No, not *all* mums take iron after birth. In cases of hemmorhaging, yes, it is probably prescribed. But in cases of ammenorehal (sp) bfing moms, why take it unless you are def anemic?

I have to get a hold of the new Breastfeeding Answer book by LLLI. The old one had a study from 1980 that said iron supps the bfing mom take would not pass into her milk, then to baby. But in my exp (bled a bit overmuch during delivery, baby born 3 weeks early, placenta breaking down due to unhealthy pregnancy), we were both anemic at 9 mos pp. So first I started taking a drug store type iron supp, and giving her drops from the dr. Well, I got wicked constipated and she was screaming. So then we switched to Floradix. Same reaction from her, altho I tolerated it better. Now, someone suggested she was just sensitive to poss coloring agents or preservatives. But Floradix is natural. Even when just I took it and didn't give her any, she still would scream like a fire engine a few hours later, after it passed into my milk.

**Exercise goal**
Answer these questions from the post.
(a) According to the post, what did the 1980 study in the old Breastfeeding Answer book say about iron supplements taken by a breastfeeding mother?
(b) At what age of the baby were the writer and the baby both anemic?
(c) Which product did the writer switch to after the drug store iron supplement?

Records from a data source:
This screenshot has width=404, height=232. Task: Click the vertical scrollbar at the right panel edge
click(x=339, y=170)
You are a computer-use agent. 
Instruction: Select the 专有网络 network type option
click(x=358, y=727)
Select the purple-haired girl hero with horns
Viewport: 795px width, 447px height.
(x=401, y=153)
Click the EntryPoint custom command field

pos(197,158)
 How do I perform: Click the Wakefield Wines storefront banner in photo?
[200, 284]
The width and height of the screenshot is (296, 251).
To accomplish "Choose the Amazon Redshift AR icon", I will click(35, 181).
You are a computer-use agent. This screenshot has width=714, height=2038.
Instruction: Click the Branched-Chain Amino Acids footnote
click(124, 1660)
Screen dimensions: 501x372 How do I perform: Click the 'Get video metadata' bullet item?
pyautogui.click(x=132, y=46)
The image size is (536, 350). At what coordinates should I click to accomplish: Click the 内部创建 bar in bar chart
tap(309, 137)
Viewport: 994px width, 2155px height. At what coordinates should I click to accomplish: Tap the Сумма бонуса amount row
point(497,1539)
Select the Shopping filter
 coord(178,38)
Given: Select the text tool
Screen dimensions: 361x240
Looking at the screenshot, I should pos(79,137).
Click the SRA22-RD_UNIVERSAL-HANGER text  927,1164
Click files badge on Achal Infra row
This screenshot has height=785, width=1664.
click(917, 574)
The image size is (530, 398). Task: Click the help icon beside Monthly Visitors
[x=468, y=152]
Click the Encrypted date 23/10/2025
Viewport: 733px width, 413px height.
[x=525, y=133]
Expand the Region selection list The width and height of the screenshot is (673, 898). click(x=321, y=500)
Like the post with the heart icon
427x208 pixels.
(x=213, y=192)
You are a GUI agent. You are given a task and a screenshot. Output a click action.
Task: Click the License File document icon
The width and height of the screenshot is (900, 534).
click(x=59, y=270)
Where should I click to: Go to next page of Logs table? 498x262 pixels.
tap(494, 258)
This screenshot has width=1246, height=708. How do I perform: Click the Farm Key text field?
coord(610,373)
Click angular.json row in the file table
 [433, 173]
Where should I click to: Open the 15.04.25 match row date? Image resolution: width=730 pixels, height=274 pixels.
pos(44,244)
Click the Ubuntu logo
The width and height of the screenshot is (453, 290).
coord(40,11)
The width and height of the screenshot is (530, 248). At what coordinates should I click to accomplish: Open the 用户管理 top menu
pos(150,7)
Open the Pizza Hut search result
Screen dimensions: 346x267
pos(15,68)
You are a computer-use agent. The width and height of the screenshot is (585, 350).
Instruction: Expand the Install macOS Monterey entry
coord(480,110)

**Solution**
(a) The iron would not pass into the mother's milk and then to the baby.
(b) At 9 months postpartum.
(c) Floradix.